Wie sich der B2B-Vertrieb digitalisieren lässt
CPQ-Systeme und verändertes Kaufverhalten
Die Digitalisierung bietet Unternehmen die Möglichkeit, Interessenten und Kunden in den Vertriebsprozess zu integrieren und den Kundenbedarf durch individualisierte Produkte exakt zu treffen. Die dabei entstehende marktseitige Variantenvielfalt muss für den Vertrieb wirtschaftlich beherrschbar werden.
Um die Variantenvielfalt in den Griff zu bekommen und den Vertrieb damit zukunftsfähig zu machen, setzen immer mehr Anbieter variantenreicher Produkte auf CPQ-Systeme (Configure, Price, Quote). Eine aktuelle Umfrage des Verbands Deutscher Maschinen- und Anlagenbau ( VDMA) sieht CPQ-Systeme bereits unter den ersten Plätzen, wenn es um Top-Investitionen in IT-Systeme geht.
Kernfunktionen eines CPQ-Systems
Das CPQ-System ist eine IT-Anwendung, die den Angebots- und Vertriebsprozess digitalisiert, automatisiert und das vertriebsrelevante Produkt- und Angebotswissen zentral verwaltet. Die Kernfunktionen sind die Produktkonfiguration, die Preisermittlung und Erstellung von Angebotsdokumenten. Die Produktkonfiguration basiert auf einer geführten Bedarfsanalyse. Mit gezielten Fragen schlägt sie dem Anwender - also dem Vertriebsmitarbeiter,
Händler oder Kunden selbst - geeignete Produktvarianten vor, visualisiert diese und navigiert zur besten Lösung für den Kunden. Dabei sichern Plausibilitäts- und Vollständigkeitsprüfungen ab, dass nur technisch mögliche Produktvarianten konfiguriert werden können. Parallel zur Auslegung der Produkte ermittelt das System die Preise und Herstellkosten. Im letzten Schritt erzeugt es personalisierte Angebotsdokumente, wie die technische Beschreibung oder das kaufmännische Angebot. Der gesamte Prozess von der ersten Erstellung eines Angebots bis zur Erfassung des Auftrags im ERP-System wird automatisiert, indem die CPQ-Software über standardisierte Schnittstellen mit umgebenden Systemen, wie zum Beispiel ERP-, CRM-, CAD- PLM- oder BI-Systemen kommuniziert.
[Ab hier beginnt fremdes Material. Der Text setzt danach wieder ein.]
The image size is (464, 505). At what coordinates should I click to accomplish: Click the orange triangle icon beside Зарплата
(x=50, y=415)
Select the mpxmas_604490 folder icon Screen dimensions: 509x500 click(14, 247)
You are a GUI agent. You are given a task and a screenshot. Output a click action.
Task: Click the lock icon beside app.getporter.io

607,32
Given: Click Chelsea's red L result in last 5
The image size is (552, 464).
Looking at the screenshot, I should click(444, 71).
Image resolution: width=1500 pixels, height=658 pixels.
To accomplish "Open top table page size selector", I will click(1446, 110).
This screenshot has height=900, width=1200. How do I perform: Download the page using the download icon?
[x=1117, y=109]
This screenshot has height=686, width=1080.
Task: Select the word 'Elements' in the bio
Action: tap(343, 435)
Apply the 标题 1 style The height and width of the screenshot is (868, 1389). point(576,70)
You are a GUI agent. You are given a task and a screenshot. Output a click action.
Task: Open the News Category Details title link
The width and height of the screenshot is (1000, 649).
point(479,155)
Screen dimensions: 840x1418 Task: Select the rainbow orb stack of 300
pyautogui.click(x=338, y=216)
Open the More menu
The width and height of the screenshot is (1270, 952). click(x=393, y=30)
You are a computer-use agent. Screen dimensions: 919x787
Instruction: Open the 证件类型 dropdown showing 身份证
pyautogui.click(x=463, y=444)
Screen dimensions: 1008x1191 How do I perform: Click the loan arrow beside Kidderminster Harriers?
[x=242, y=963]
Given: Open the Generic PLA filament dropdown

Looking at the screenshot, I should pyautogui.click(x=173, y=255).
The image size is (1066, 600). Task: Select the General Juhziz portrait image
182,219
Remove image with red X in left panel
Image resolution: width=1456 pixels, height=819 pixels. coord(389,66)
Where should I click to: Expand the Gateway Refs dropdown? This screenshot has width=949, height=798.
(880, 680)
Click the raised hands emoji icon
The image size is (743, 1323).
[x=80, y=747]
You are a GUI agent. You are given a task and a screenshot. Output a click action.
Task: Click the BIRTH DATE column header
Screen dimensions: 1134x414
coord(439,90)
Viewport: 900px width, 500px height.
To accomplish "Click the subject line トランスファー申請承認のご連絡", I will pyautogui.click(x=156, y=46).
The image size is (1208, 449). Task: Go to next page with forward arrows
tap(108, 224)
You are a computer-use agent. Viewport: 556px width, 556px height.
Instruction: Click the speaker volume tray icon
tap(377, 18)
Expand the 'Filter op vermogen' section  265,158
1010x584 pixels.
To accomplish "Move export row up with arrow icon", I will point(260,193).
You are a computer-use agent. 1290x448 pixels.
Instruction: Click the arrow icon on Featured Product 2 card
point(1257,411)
Variantenvielfalt wirtschaftlich beherrschen
CPQ-Systeme erzeugen nicht nur Variantenvielfalt durch Individualisierung.
Sie ermöglichen es gleichermaßen, diese wirtschaftlich zu beherrschen. Produkte und Anlagen werden dazu modularisiert. Über den dadurch entstehenden Variantenbaukasten lassen sich standardisierte Funktionsbaugruppen zu kundenspezifischen Produktvarianten kombinieren. Ein durchdachter Baukasten kann mit einer überschaubaren Anzahl von Komponenten und zu geringen internen Kosten eine große Zahl von Kundenvarianten erzeugen. Dieses Konzept, das die Individualisierung zum Normalfall macht, wird über den Produktkonfigurator eines CPQ-Systems zum Kunden gebracht: Er übersetzt die Kundensicht in geeignete Produkte und deren Produktmerkmale – immer unter Berücksichtigung festgelegter technischer und wirtschaftlicher Regeln.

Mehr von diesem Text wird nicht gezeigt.